== Segment start ==

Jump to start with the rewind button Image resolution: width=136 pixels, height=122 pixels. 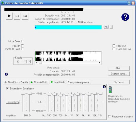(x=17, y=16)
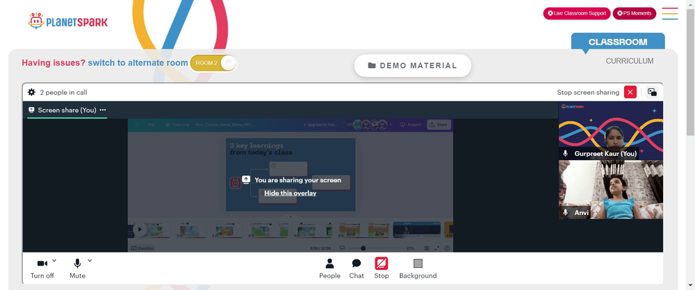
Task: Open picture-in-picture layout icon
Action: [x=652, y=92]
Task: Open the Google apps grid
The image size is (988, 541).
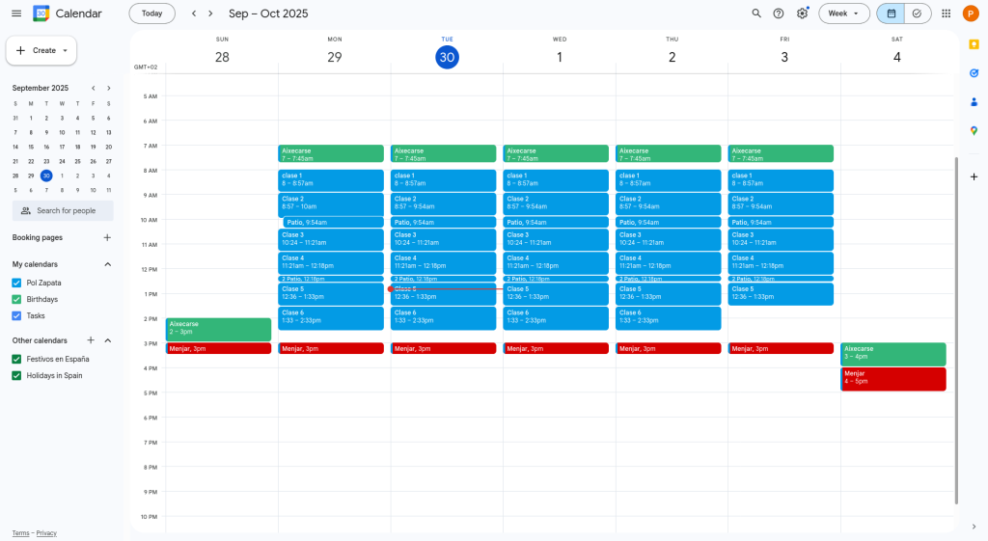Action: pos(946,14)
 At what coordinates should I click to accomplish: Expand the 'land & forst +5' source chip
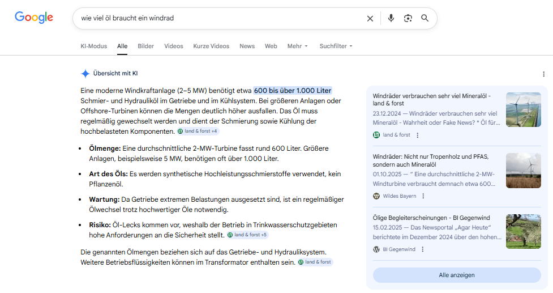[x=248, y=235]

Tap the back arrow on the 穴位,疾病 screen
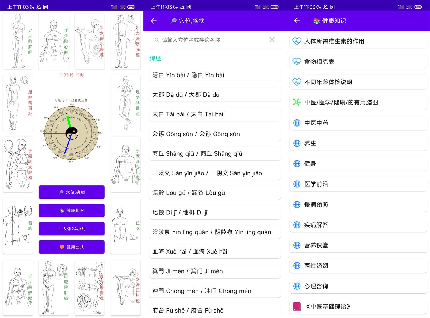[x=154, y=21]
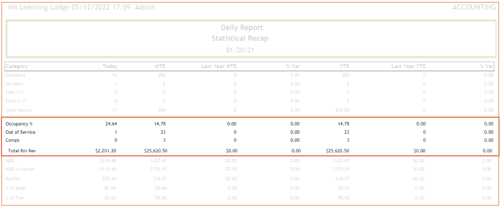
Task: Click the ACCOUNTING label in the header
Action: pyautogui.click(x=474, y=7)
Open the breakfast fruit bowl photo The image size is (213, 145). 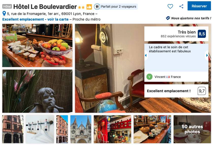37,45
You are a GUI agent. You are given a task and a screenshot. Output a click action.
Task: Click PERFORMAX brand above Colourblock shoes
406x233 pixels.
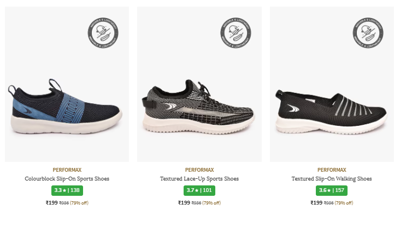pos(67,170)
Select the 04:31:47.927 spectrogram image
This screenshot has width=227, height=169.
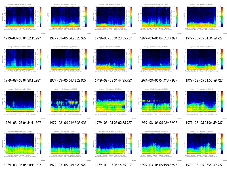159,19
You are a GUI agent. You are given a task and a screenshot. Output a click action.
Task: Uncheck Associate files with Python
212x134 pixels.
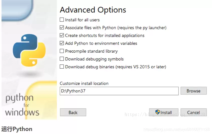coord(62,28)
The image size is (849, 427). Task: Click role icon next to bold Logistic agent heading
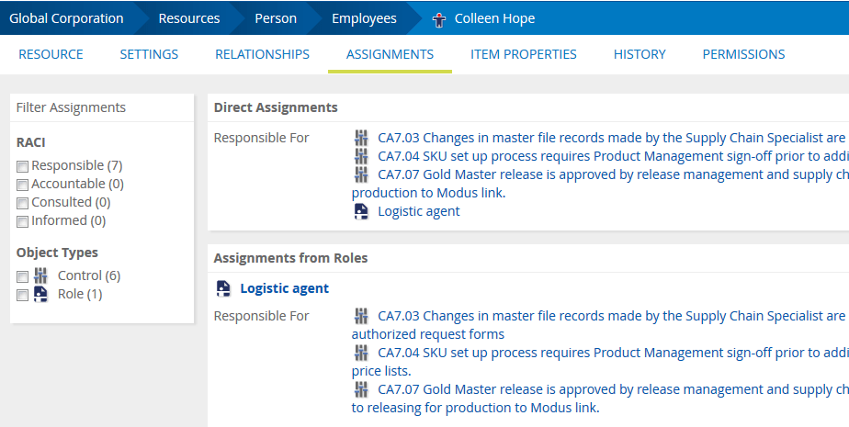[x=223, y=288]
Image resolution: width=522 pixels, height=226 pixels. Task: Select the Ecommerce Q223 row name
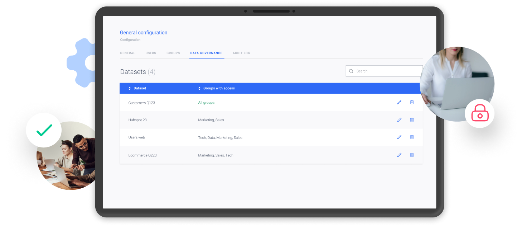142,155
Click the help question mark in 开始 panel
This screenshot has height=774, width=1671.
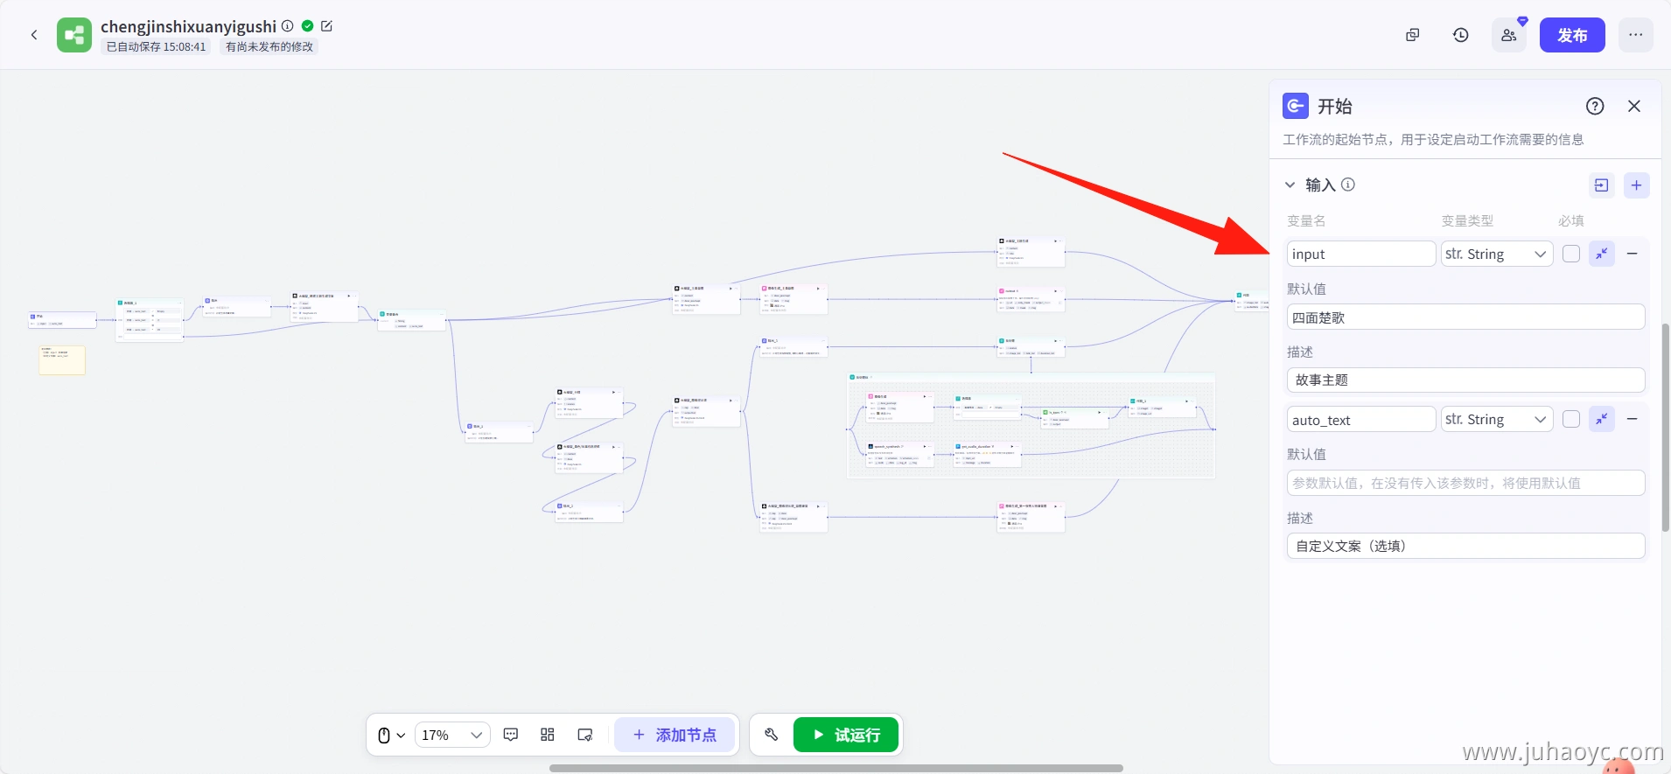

== Segment end ==

* _WORK REQUEST_
Only one stretch of the material above is wanted: the line containing "Select the 04:31:47.927 spectrogram image" through the line containing "Click the help question mark in 开始 panel". Restate it word for word, minus the pictures.

* _RESULT OF THIS EXERCISE_
Select the 04:31:47.927 spectrogram image
This screenshot has width=227, height=169.
159,19
You are a GUI agent. You are given a task and a screenshot. Output a click action.
Task: Uncheck Associate files with Python
212x134 pixels.
coord(62,28)
The image size is (849, 427). Task: Click role icon next to bold Logistic agent heading
[x=223, y=288]
Image resolution: width=522 pixels, height=226 pixels. Task: Select the Ecommerce Q223 row name
142,155
Click the help question mark in 开始 panel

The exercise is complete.